“Efficient customer engagement starts with effective employee engagement. As sales leaders, you should be able to create an action-oriented organizational culture based on transparency, regular feedback, and long-term goals. The onus of creating an environment where the importance of customer engagement is spelt clearly lies on you. Employee accountability will happen only when sales leaders themselves behave accountably.” – David Snyder, President, PONO Learning
David’s statement comes as a much-needed wake-up call for sales leaders who expect their customer-facing employees to engage in proactive customer outreach without sufficiently coaching them on the ‘why’ and ‘how’ of the exercise.
David Snyder, President of PONO Learning, has more than 25 years of experience in managing sales teams and consulting business leaders on cultivating determined and capable employees. His expertise makes him the best subject-matter expert to answer questions pertaining to how sales leaders can hold their frontline accountable to effective customer engagement.
Here’s what we learned from our Q&A session with David-
With COVID, it’s no longer enough to be available for specific hours at a specific location for your customers. In such a situation, how can the frontline staff keep their customers engaged from within the confines of their homes?
One thing is certain - the pandemic-driven provisions are here to stay. If you want to stay connected to your customers in these uncertain times, you need to start exploring interactive ideas and avenues to create a synergy between your employees and your customers. One of the best examples of customer engagement through a unique initiative is that of Apple stores. They do a great job of conducting free sessions for their customers on how to use their products.
Now the same concept can be taken and applied to a virtual environment. As a sales leader, you can enlist the help of an employee who is extremely well-versed in technology to create visual content around your products. This exercise will provide your team with plenty of opportunities to upsell and cross sell your offerings to your existing customer base. Such campaigns and programs will restore flexibility to your customer engagement efforts and help frontline employees to be available wherever your customers are.
How can sales leaders implement an internal feedback loop so that they are regularly updated about the customers’ concerns and can change their customer engagement strategy accordingly?
An effective internal feedback system can be implemented only when you teach your frontline staff members how to give objective feedback. When the feedback is granular, factual, and broken down into actionable items, it’s easier to act on it. You have to be very tactical about how to extract this feedback from the team and need to start asking better questions. Also, how you act on this feedback and make adjustments to the customer engagement strategy is very crucial. Otherwise, the internal feedback loop can quickly turn into a futile ranting session.
Productivity and performance at the frontline depends on the coaching they receive from their leaders. What rituals can sales leaders put in place to ensure they are constantly improving their sales team?
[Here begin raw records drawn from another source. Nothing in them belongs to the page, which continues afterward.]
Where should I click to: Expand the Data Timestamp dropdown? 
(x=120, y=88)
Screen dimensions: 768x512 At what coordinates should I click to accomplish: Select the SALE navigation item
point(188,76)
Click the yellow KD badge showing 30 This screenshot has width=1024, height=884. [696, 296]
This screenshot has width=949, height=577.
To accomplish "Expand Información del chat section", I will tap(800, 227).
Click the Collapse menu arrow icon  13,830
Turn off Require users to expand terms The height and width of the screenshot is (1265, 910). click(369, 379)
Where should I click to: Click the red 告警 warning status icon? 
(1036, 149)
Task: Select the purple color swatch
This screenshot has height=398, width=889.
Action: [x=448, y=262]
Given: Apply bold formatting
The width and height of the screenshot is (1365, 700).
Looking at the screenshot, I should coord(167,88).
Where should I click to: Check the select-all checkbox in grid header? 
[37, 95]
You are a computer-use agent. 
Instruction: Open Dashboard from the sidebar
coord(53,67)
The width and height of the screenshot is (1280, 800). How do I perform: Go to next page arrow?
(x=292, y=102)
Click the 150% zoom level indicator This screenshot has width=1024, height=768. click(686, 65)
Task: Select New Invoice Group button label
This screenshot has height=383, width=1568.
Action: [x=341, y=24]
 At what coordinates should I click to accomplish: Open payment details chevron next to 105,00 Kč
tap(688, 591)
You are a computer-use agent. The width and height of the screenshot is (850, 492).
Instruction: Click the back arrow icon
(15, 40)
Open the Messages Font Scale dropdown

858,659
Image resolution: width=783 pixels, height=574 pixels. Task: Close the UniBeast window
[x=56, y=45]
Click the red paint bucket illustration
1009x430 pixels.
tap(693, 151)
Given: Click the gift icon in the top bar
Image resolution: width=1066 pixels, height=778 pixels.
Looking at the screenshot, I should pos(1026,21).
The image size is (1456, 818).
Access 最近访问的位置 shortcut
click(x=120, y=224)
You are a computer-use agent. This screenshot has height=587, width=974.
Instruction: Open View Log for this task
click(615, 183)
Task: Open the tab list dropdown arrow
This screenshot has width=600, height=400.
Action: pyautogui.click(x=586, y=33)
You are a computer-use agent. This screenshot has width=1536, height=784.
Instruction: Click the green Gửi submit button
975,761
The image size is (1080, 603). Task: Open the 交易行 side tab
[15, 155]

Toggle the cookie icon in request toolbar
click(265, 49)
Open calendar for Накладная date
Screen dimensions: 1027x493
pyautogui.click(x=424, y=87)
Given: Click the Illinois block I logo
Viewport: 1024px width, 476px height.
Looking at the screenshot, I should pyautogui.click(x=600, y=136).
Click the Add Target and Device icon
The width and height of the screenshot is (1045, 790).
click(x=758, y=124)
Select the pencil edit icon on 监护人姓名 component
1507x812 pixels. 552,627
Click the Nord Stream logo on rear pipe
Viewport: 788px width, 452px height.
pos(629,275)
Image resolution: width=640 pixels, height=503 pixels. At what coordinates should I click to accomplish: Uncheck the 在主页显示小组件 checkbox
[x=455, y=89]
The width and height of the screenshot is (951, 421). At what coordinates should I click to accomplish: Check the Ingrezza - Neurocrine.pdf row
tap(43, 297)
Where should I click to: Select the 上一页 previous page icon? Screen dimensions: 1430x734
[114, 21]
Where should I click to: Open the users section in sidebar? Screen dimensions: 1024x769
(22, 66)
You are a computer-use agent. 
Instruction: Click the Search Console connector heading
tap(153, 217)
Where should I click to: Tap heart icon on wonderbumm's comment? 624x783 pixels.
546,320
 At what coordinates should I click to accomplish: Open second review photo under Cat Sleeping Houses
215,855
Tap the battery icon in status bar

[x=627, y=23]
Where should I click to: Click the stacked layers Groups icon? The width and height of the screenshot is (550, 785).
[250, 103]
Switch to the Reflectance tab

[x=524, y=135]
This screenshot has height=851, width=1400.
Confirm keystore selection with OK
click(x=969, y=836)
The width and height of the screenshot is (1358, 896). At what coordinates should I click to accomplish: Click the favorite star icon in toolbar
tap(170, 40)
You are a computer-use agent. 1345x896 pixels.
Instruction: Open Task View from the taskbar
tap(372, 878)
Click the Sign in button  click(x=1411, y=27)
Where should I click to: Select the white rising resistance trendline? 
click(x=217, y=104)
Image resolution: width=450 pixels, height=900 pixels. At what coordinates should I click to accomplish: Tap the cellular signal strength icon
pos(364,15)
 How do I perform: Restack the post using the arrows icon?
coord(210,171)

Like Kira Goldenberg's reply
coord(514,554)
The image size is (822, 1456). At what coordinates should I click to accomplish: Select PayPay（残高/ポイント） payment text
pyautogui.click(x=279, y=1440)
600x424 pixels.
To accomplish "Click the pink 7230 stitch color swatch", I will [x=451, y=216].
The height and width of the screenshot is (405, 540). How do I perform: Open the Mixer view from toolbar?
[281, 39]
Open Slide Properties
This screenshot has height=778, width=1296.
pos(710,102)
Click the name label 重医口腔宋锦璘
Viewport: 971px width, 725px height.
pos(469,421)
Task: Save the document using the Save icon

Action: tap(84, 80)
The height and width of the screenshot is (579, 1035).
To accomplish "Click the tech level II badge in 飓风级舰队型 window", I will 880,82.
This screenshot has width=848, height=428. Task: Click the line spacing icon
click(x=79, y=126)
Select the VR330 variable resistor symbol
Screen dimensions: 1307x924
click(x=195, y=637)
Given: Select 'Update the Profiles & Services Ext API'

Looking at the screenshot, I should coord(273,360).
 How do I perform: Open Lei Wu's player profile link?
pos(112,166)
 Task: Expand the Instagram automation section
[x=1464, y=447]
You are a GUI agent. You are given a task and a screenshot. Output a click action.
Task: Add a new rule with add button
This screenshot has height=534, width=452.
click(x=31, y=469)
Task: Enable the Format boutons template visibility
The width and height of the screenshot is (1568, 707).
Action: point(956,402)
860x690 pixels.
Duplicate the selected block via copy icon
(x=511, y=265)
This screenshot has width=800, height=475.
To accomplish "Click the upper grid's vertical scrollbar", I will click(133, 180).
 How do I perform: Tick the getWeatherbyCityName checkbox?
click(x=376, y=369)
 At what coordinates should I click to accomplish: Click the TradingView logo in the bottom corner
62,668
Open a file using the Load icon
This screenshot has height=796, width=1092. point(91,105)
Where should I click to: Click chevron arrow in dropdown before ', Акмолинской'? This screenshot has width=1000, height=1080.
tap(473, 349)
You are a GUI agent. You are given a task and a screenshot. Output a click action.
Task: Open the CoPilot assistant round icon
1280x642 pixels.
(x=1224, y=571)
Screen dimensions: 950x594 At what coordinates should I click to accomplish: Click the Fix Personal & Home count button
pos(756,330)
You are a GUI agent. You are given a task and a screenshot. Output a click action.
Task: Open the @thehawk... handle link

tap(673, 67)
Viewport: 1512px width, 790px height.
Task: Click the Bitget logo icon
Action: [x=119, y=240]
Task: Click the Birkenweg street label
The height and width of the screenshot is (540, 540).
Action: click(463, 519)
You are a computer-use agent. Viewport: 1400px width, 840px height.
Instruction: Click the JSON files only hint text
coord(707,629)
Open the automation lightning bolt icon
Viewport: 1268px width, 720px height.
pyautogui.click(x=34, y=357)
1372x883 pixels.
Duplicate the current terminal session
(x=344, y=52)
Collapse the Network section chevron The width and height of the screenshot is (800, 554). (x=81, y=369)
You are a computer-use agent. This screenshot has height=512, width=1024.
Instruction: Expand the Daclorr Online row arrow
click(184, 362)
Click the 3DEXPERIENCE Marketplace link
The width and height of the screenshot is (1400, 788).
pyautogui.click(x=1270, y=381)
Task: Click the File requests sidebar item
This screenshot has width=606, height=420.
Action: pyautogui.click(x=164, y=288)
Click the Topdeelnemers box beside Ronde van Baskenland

Lack of communication from the side of the sales leader is one of the biggest contributing factors to reduction in productivity, performance, and accountability at the frontline. Based on my experience, every sales leader needs to ingrain these 5 rituals in their organizational culture:
- Be transparent with your team
- Schedule regular one-to-one discussions with your frontline employees
- Don’t overwhelm your employees with too much work at once – instead break the end goal into mini tasks so that their day is organized
- Focus on creating sustainable habits among your sales team; don’t just focus on the task at hand
- Explain the ‘why’ part of every goal that you set out for your team. Once the employees understand the ‘why’ part, figuring out the ‘how’ and ‘when’ part becomes simple
Sales leaders are often tempted to resort to high-pressure tactics to maximize short-term results and hit their number. How can leaders refrain from that behavior and create a culture of building deep, long-lasting customer relationships instead of settling for transactional relationships?
Transactional relationships with customers are obsolete. Period.
You can’t go from being a zero to a hero with last-minute promotions and pressure sales in the final quarter of the year when you know your team has fallen far behind. Sales leaders who still make their team resort to high-pressure tactics instead of asking them to focus on building long-term customer relationships are always going to be hard-pressed to meet their goals.
If you want to become a visionary sales leader, you have to do away with the short-sighted, panicked approach of blitzing your customer lists and hoping someone bites. Instead, you should start emphasizing the importance of implementing consistent tactics that improve customer engagement through your employee training sessions. You should coach your frontline employees on how to take customer communication beyond a transactional dialogue. The consistent implementation of long-term customer engagement practices will help your team build profitable and long-lasting customer relationships.